▸ **Texte de la page**:
Cette attitude pourrait retarder le contrôle de la pandémie et donc la reprise économique dans l’hexagone. Selon un sondage Ipsos mené dans 15 pays[8], seuls 54% des Français seraient prêts à se faire vacciner contre le Covid-19, ce qui les place en queue de peloton ; ceux qui s’y refusent invoquent les essais trop rapides (35%), les effets secondaires (32%), le manque d’efficacité (12%) et le faible risque d’attraper la maladie (6%), tandis que 13% se disent opposés aux vaccins en général.

Une couverture vaccinale variable selon les pays de l’UE

Les épidémies importantes de maladies « à prévention vaccinale » relevées ces dernières années au sein de l’UE ont mis en évidence des écarts persistants en matière de couverture vaccinale. En ce qui concerne la rougeole, la diphtérie, le tétanos et la coqueluche, un taux de 95% est nécessaire pour assurer la protection de l’ensemble de la communauté ; il n’est pas atteint aujourd’hui au niveau de l’UE.

Selon les chiffres de l’OMS 2015-2016, publiés par le Centre européen de prévention et de contrôle des maladies[9], le taux pour la seconde dose de vaccin contre la rougeole était supérieur à 95% dans certains pays comme l’Espagne, le Portugal, la Croatie, la Hongrie, la Slovaquie et la Suède, mais inférieur à 84% en France, en Italie et en Roumanie. Tous les Etats membres enregistrent des taux supérieurs à 84% pour la première dose de vaccin contre la rubéole mais là encore les chiffres varient, entre ceux qui comme la France et l’Italie se situent sous la barre des 95% et ceux qui à l’instar de la péninsule ibérique et des pays scandinaves se situent au-dessus.

▸ **Activité**:
D'après le texte sur la couverture vaccinale, répondez brièvement :
(a) Selon le sondage Ipsos, quelle part des Français seraient prêts à se faire vacciner contre le Covid-19 ?
(b) Quel taux est nécessaire pour protéger l'ensemble de la communauté contre la rougeole, la diphtérie, le tétanos et la coqueluche ?
(c) Dans quels pays le taux pour la seconde dose de vaccin contre la rougeole était-il inférieur à 84 % ?

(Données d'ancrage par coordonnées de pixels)
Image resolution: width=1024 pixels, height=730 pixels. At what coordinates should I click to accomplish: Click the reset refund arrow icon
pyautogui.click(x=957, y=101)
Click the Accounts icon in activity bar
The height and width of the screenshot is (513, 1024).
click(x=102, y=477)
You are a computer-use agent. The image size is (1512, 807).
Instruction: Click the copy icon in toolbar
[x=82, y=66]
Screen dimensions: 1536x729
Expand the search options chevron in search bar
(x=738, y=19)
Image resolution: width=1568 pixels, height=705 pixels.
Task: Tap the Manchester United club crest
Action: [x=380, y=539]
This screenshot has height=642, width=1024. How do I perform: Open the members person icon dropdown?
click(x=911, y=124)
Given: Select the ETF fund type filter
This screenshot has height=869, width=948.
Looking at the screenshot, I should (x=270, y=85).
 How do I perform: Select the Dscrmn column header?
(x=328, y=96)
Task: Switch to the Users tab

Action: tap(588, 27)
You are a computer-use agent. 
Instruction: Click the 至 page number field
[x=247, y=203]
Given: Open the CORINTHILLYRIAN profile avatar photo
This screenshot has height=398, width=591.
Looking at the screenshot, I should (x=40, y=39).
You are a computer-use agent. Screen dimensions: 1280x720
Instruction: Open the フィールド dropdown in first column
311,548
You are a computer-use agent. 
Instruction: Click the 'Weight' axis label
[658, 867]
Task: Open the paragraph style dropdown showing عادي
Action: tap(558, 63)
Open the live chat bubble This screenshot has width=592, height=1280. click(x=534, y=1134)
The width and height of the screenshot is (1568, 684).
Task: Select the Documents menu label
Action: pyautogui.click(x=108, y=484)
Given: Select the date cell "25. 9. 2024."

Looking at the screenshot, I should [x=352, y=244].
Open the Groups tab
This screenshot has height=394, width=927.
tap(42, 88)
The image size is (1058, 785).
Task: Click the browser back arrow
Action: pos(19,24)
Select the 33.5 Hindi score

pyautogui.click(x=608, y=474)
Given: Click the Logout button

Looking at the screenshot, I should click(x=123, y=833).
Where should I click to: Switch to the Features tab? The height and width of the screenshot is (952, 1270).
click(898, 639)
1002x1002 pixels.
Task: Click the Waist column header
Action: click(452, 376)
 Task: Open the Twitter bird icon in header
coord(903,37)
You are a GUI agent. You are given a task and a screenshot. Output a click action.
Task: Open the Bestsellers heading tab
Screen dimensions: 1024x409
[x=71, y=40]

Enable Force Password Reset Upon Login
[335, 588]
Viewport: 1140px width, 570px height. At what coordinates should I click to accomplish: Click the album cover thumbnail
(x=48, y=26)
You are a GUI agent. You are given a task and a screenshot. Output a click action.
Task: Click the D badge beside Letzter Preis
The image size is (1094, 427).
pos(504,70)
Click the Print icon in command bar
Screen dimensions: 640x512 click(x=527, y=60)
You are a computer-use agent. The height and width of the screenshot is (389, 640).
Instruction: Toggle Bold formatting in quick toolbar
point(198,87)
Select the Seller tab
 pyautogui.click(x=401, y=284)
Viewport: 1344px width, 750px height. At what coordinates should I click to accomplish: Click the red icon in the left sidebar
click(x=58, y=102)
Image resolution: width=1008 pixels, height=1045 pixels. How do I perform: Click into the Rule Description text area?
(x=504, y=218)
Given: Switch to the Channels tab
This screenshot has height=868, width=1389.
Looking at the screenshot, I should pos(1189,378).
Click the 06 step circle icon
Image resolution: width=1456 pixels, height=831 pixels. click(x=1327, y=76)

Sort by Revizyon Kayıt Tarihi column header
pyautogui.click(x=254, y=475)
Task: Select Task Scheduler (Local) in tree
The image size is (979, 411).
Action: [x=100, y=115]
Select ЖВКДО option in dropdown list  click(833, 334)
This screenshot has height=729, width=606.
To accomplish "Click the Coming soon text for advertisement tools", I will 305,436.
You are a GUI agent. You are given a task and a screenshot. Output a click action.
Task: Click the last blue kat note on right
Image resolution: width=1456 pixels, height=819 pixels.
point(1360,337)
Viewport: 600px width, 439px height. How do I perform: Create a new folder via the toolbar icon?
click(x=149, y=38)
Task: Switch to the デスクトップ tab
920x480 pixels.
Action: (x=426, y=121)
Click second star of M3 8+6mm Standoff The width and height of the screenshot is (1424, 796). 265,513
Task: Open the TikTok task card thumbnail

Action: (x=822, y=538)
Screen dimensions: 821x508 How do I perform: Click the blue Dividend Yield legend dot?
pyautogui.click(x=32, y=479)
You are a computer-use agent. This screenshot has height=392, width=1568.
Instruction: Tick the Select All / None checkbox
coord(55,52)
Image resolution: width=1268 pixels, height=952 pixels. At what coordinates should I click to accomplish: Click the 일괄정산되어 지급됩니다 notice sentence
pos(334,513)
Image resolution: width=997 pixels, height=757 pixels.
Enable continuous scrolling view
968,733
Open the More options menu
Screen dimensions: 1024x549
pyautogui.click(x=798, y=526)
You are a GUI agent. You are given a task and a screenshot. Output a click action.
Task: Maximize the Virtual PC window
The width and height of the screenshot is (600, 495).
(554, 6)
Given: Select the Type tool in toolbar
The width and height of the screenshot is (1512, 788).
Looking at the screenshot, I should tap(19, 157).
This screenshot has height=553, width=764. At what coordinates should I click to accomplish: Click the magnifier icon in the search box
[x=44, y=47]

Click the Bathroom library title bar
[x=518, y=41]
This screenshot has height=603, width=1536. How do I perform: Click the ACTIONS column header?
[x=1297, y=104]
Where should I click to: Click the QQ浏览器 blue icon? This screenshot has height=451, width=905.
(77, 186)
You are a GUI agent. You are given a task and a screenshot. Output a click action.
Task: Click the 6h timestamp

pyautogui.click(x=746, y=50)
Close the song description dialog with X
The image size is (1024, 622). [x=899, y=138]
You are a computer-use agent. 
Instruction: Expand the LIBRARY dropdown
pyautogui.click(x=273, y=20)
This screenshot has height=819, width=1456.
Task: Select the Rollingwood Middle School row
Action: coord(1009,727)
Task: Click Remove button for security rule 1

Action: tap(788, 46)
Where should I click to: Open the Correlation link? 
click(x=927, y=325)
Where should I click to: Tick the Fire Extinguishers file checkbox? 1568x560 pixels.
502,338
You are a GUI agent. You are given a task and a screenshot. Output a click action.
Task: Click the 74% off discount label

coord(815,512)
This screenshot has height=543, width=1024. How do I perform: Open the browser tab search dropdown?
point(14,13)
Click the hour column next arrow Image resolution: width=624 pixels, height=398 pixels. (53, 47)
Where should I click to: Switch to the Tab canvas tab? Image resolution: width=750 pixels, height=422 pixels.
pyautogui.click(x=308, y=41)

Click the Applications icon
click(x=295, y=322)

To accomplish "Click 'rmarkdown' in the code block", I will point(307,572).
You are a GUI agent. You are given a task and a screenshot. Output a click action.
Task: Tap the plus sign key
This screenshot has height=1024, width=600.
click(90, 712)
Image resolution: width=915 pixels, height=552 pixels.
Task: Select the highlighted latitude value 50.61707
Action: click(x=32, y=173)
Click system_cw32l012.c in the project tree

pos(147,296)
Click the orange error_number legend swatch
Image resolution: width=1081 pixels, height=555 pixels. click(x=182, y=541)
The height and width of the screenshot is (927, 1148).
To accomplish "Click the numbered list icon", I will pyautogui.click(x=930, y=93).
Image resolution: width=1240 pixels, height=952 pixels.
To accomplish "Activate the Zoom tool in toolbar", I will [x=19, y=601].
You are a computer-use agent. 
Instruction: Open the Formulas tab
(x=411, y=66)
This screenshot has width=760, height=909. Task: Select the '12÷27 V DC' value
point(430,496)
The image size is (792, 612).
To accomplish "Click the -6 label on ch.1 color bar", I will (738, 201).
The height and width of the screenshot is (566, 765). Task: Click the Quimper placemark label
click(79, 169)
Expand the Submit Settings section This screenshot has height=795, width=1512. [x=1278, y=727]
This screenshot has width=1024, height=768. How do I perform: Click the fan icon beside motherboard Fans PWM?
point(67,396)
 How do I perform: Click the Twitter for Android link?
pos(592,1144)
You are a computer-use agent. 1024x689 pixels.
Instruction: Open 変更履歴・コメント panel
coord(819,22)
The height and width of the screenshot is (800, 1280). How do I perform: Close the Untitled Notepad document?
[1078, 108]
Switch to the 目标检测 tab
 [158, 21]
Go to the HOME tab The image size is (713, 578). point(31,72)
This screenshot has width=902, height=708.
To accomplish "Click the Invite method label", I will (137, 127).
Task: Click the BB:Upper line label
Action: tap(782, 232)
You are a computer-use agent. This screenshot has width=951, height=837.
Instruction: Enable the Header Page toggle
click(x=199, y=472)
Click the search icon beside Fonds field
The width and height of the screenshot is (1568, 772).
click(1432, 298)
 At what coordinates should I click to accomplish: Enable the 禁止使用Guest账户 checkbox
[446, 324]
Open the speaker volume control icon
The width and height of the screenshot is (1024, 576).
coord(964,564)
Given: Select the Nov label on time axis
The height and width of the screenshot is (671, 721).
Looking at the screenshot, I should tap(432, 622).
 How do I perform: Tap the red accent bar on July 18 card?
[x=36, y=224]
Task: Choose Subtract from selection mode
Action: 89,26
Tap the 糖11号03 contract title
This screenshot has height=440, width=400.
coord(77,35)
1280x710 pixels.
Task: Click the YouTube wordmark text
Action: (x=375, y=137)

▸ **Zone de réponse**:
(a) 54 %.
(b) 95 %.
(c) En France, en Italie et en Roumanie.